Recently, a project named Q* was unveiled by a research team from Kunlun Wanwei's Yan Shuicheng team in China and Nanyang Technological University in Singapore. This project aims to enhance the reasoning capabilities of smaller models. Unlike OpenAI, Q* enables these smaller models to achieve reasoning abilities comparable to models with tens or even hundreds of times more parameters.
The research team has achieved significant results through experiments with the Q* algorithm: on the GSM8K dataset, Q* helped improve the accuracy of Llama-2-7b to 80.8%, surpassing ChatGPT.

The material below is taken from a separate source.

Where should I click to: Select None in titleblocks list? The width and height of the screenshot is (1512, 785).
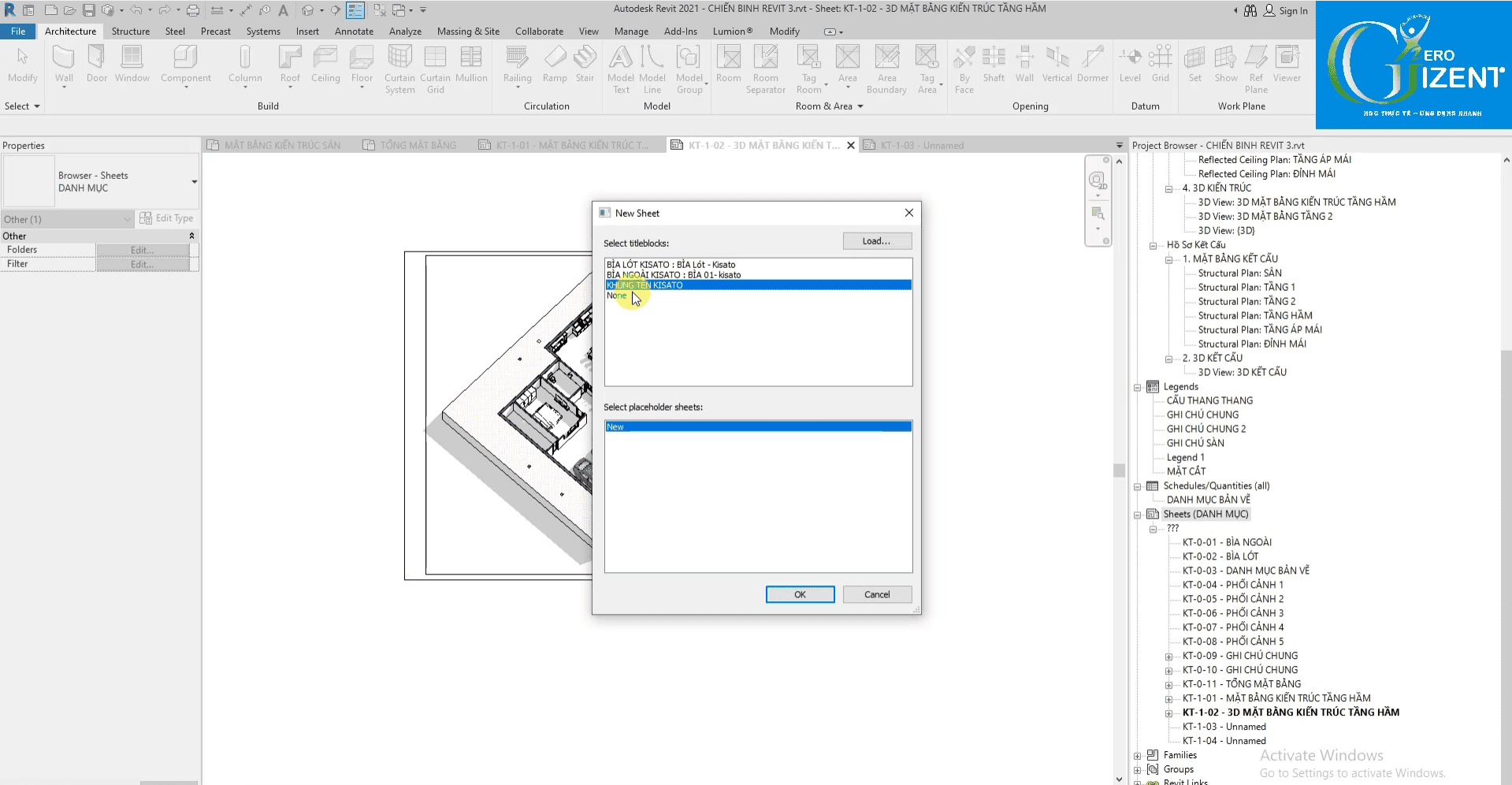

On the MATH dataset, Q* helped DeepSeek-Math-7b achieve an accuracy of 55.4%, surpassing Gemini Ultra.
On the MBPP dataset, Q* helped CodeQwen1.5-7b-Chat achieve an accuracy of 77.0%, narrowing the gap with GPT-4's programming level. These results demonstrate the potential of the Q* algorithm in enhancing the reasoning capabilities of smaller models.

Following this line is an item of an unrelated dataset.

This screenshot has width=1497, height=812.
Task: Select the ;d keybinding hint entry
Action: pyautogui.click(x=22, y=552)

The Q* algorithm works by decomposing the reasoning trajectory of large language models into several states, planning each state comprehensively, and using the A* search algorithm to prioritize complex reasoning tasks. Additionally, they trained a proxy Q-value model through supervised learning to obtain the optimal Q-value for state-action pairs, thereby improving model performance.
Key Points:
🔍 The Q* project, not released by OpenAI, significantly enhances the reasoning capabilities of smaller models through the research team's algorithm.
🔍 The project has achieved notable experimental results on multiple datasets, demonstrating the potential and effectiveness of the Q* algorithm.
🔍 Paper Link: https://arxiv.org/abs/2406.14283